Las 19 horas. Suenan las campanas de San Leandro, entra la comitiva. Somos pocos, la mayoría familiares y algún vecino del barrio. Me impresiona compartir la capilla con las monjas agustinas sin una reja de por medio. Sobrecoge la celosía, el retablo, el silencio del claustro... Y la procesión de oficiantes tras las novias.
Hoy, Sor Carolina de Fátima y Sor Delfina de la Trinidad son las protagonistas. Sus rostros irradian felicidad. Yo lamento que los suyos no estén con ellas, pero no se les nota.
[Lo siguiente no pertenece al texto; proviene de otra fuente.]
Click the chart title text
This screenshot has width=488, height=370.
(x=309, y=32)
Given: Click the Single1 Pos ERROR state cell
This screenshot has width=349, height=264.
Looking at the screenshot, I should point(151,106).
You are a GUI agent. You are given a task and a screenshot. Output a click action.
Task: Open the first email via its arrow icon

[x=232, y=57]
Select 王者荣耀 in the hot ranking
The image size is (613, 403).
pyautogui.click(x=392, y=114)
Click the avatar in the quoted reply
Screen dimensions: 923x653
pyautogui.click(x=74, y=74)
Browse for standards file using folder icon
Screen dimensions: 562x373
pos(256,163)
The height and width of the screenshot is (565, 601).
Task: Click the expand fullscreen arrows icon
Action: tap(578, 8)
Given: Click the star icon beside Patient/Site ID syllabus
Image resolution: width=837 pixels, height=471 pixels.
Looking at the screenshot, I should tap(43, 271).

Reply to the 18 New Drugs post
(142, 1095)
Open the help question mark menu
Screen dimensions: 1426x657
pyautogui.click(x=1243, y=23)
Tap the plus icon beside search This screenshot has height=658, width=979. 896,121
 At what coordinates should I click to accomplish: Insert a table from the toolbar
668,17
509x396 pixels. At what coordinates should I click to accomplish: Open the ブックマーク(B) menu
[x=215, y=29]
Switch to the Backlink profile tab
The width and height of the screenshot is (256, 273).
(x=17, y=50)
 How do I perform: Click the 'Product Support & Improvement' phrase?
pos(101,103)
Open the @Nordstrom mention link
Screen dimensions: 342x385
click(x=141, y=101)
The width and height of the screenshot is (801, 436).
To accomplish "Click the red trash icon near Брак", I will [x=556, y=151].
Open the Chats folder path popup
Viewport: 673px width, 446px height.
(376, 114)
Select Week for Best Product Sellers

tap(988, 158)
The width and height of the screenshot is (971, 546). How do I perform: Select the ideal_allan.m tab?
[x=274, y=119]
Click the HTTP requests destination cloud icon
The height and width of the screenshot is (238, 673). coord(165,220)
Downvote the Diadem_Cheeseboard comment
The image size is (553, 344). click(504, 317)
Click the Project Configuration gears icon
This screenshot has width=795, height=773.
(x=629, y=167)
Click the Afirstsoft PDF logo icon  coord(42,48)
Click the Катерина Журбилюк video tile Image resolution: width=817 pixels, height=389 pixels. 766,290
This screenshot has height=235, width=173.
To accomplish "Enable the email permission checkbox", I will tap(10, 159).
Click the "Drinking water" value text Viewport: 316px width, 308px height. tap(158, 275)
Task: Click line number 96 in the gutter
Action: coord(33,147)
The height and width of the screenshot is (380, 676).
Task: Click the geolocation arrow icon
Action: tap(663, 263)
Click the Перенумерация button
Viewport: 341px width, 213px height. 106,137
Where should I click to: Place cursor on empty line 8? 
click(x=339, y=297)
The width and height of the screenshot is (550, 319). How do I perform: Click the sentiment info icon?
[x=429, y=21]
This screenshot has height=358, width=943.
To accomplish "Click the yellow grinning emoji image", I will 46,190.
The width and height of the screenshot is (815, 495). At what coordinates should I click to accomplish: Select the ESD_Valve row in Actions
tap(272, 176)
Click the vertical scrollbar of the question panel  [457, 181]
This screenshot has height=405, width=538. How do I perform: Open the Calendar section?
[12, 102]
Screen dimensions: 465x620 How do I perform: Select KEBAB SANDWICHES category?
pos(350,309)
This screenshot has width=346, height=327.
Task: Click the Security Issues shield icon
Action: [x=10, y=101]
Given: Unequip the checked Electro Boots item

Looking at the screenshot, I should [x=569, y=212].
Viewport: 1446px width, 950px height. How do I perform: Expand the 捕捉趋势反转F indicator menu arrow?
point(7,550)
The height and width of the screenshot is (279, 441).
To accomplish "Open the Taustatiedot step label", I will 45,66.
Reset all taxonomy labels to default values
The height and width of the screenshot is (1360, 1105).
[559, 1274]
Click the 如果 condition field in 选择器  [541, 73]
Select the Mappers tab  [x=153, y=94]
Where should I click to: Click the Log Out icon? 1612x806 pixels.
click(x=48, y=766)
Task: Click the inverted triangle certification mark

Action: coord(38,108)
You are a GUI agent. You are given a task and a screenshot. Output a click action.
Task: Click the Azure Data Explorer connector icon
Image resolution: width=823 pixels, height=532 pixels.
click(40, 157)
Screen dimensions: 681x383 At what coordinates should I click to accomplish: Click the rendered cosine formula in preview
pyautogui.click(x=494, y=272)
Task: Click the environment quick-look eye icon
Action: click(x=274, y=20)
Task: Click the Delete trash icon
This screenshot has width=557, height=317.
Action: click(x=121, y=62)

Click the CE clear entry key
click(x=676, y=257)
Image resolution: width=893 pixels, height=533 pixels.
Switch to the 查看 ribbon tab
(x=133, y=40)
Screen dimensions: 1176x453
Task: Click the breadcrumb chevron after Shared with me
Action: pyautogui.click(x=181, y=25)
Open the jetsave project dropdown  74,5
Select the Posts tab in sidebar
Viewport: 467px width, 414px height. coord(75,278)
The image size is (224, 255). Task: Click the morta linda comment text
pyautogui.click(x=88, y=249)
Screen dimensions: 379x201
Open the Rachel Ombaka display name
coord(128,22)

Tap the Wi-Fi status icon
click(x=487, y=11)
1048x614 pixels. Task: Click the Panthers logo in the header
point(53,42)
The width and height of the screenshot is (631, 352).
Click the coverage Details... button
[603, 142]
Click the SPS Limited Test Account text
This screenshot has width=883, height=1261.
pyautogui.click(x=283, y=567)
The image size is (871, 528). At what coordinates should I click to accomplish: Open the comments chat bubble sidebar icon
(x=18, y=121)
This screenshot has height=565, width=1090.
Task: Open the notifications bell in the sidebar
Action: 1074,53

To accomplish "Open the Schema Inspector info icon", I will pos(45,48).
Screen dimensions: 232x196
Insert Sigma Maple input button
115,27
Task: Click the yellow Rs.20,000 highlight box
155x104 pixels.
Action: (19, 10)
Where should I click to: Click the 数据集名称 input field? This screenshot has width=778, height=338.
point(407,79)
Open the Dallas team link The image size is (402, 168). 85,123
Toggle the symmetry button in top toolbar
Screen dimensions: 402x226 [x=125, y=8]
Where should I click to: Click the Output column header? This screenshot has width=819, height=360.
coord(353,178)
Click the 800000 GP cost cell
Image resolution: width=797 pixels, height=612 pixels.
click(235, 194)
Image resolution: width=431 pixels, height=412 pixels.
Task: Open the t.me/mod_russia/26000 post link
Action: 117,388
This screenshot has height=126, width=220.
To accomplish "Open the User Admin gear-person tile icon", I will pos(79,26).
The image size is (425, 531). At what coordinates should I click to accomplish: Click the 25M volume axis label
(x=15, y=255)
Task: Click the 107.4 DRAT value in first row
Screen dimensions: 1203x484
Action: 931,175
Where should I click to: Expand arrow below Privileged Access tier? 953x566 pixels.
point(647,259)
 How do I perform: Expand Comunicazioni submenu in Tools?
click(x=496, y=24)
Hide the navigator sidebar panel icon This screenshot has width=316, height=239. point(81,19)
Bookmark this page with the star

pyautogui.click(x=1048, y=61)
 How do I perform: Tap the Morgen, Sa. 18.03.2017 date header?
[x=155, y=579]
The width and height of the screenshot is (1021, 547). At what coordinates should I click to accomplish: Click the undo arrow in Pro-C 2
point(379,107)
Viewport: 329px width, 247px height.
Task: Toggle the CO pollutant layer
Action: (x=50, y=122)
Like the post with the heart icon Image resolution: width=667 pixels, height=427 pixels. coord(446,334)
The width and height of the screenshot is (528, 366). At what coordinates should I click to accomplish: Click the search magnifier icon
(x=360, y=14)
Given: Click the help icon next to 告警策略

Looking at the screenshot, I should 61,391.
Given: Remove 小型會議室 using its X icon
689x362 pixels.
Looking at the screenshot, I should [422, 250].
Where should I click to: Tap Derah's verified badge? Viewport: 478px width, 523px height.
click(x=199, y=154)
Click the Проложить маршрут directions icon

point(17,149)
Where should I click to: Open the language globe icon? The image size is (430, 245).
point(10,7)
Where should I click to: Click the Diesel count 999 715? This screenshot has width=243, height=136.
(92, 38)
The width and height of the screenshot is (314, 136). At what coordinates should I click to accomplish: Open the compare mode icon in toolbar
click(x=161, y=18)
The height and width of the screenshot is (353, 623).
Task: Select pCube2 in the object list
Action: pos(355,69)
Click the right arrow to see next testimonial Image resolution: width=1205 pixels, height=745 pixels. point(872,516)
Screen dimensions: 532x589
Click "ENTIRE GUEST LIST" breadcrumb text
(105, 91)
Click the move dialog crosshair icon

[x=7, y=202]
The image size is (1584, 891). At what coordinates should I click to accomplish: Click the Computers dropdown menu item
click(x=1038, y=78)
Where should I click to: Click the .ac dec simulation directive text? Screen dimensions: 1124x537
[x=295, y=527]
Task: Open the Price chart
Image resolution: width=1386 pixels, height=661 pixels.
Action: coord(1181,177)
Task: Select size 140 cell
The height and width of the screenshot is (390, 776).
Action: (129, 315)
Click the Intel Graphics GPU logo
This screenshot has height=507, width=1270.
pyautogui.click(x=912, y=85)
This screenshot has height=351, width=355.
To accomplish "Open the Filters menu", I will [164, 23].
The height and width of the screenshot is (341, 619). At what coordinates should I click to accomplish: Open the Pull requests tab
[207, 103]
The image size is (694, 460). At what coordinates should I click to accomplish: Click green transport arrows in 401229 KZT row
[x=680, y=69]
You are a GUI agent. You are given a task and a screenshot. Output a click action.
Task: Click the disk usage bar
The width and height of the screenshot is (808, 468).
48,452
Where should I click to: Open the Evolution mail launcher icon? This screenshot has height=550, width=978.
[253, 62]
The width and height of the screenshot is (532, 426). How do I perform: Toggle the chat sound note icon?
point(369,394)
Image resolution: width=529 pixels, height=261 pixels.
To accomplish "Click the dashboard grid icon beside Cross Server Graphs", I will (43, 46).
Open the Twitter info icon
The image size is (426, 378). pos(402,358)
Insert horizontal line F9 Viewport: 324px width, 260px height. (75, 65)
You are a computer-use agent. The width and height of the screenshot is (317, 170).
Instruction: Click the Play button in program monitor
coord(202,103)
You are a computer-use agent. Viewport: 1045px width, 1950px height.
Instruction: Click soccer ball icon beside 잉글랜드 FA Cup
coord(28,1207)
Las dos son de Kenia, tienen 25 años y llevan seis en Sevilla soñando con este día.
Comienza la ceremonia de profesión de votos (pobreza, obediencia y castidad): «¿Queréis consagraros a Dios para toda la vida?», les pregunta el cardenal Amigo. «Sí, quiero», responden las hermanas.
Adiós al mundo
Misa cantada, bella y llena de ritos. Uno es la imposición del velo. Otro, la entrega de la alianza como esposas de Dios y, el más esperado, la postración.
«Simboliza la muerte de estas mujeres para el mundo. Por eso les echamos flores, como a los muertos. Al levantarse, lo hacen a una vida nueva con Dios», me explica Sor Natividad, la maestra de novicias del convento sevillano.
Mientras están muertas (tumbadas), diez minutos, los oficiantes les dan la espalda mirando al altar, mientras una voz, rítmica, canta la letanía de los santos: San Ignacio, San Martín, Santa Teresa... ¡Qué de mártires! Estremece su interminable lista.
La magia crece con la ofrenda. Sor Carolina y Sor Delfina, arropadas por las novicias, bailan una danza cantada en suahili, su lengua. Se atan a la cintura el kanga, traje típico de las mujeres de su tierra. ¡Qué voces y qué ritmo! Ya está. La abadesa, Sor M.ª de las Virtudes, cierra el acto: «Os recibo como hijas».
Las novias entran al convento. Ya sólo saldrán al médico y en caso de muerte de un familiar.